Computer Science Department, George Mason University, Fairfax, Virginia, USA.
BMC Genomics. 2011;12 Suppl 2(Suppl 2):S8. doi: 10.1186/1471-2164-12-S2-S8. Epub 2011 Jul 27.
Metagenomic assembly is a challenging problem due to the presence of genetic material from multiple organisms. The problem becomes even more difficult when short reads produced by next generation sequencing technologies are used. Although whole genome assemblers are not designed to assemble metagenomic samples, they are being used for metagenomics due to the lack of assemblers capable of dealing with metagenomic samples. We present an evaluation of assembly of simulated short-read metagenomic samples using a state-of-art de Bruijn graph based assembler.
We assembled simulated metagenomic reads from datasets of various complexities using a state-of-art de Bruijn graph based parallel assembler. We have also studied the effect of k-mer size used in de Bruijn graph on metagenomic assembly and developed a clustering solution to pool the contigs obtained from different assembly runs, which allowed us to obtain longer contigs. We have also assessed the degree of chimericity of the assembled contigs using an entropy/impurity metric and compared the metagenomic assemblies to assemblies of isolated individual source genomes.

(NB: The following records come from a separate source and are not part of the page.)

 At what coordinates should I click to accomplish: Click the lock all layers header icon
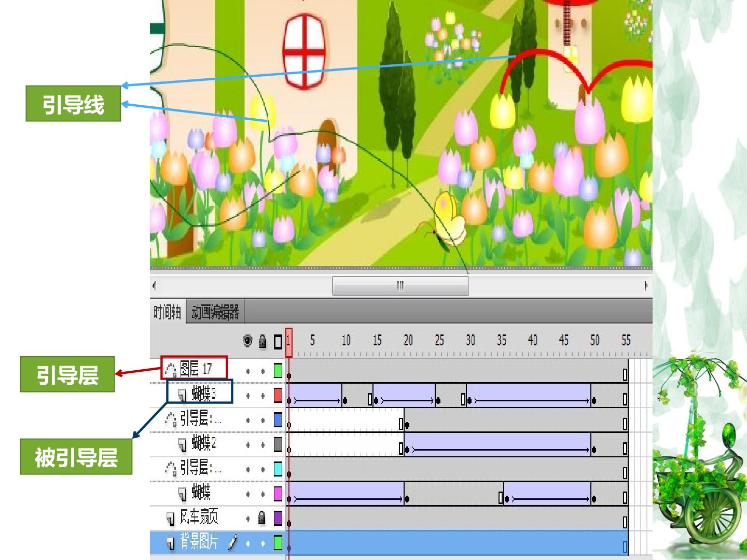[x=262, y=341]
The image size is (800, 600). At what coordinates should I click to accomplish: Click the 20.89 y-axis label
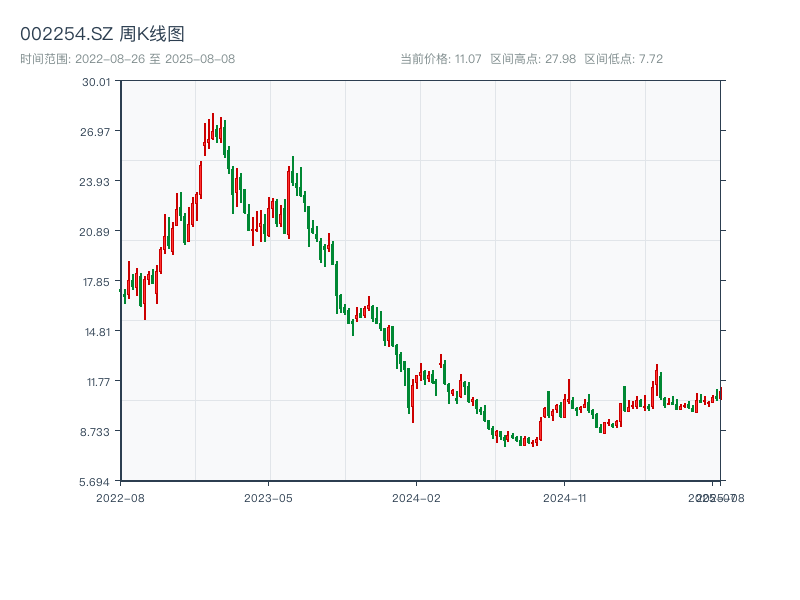[96, 232]
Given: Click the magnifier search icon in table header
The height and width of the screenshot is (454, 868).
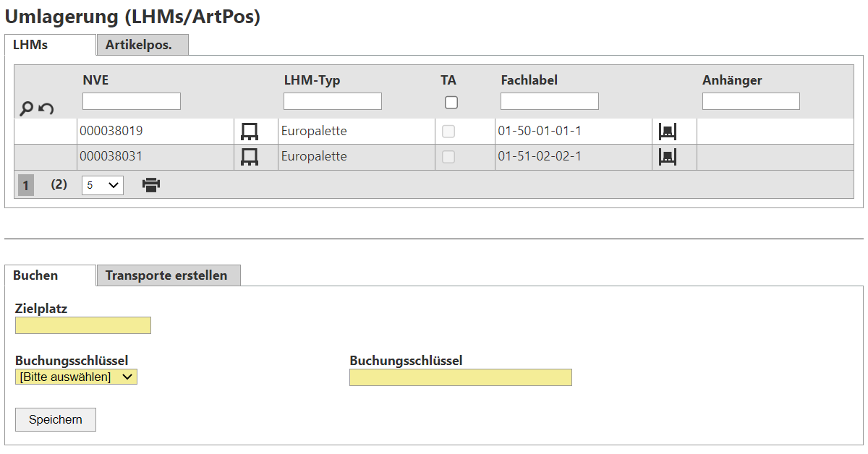Looking at the screenshot, I should pyautogui.click(x=26, y=109).
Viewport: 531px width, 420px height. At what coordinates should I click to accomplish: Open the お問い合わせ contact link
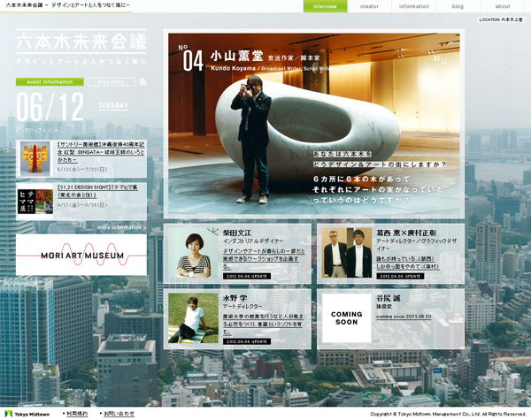(117, 413)
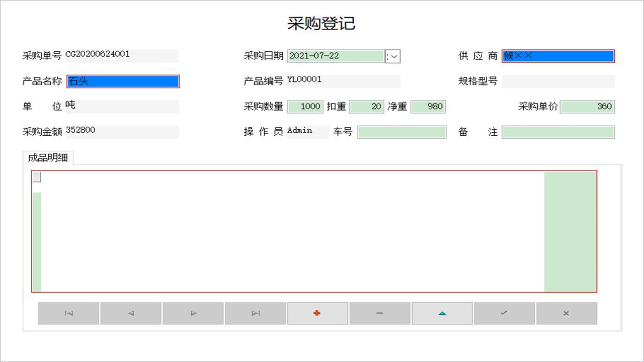Click inside the 车号 input box
Screen dimensions: 644x362
401,132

Our results show that accuracy of the assembled contigs was better than expected for the metagenomic samples with a few dominant organisms and was especially poor in samples containing many closely related strains. Clustering contigs from different k-mer parameter of the de Bruijn graph allowed us to obtain longer contigs, however the clustering resulted in accumulation of erroneous contigs thus increasing the error rate in clustered contigs.
由于存在来自多种生物体的遗传物质,宏基因组组装是一个具有挑战性的问题。当使用下一代测序技术产生的短读长时,问题变得更加困难。尽管全基因组组装器不是为组装宏基因组样本而设计的,但由于缺乏能够处理宏基因组样本的组装器,因此它们被用于宏基因组学。我们使用基于最先进的 de Bruijn 图的组装器评估了模拟短读长宏基因组样本的组装。
我们使用基于最先进的 de Bruijn 图的并行组装器,从各种复杂程度的数据集组装模拟的宏基因组读长。我们还研究了 de Bruijn 图中使用的 k-mer 大小对宏基因组组装的影响,并开发了一种聚类解决方案来汇集来自不同组装运行的 contigs,这使我们能够获得更长的 contigs。我们还使用熵/不纯度度量评估了组装 contigs 的嵌合程度,并将宏基因组组装与单独的源基因组组装进行了比较。
我们的结果表明,对于少数优势生物体的宏基因组样本,组装 contigs 的准确性优于预期,而对于包含许多密切相关菌株的样本则尤其差。从 de Bruijn 图的不同 k-mer 参数聚类 contigs 允许我们获得更长的 contigs,但聚类会导致错误 contigs 的积累,从而增加聚类 contigs 的错误率。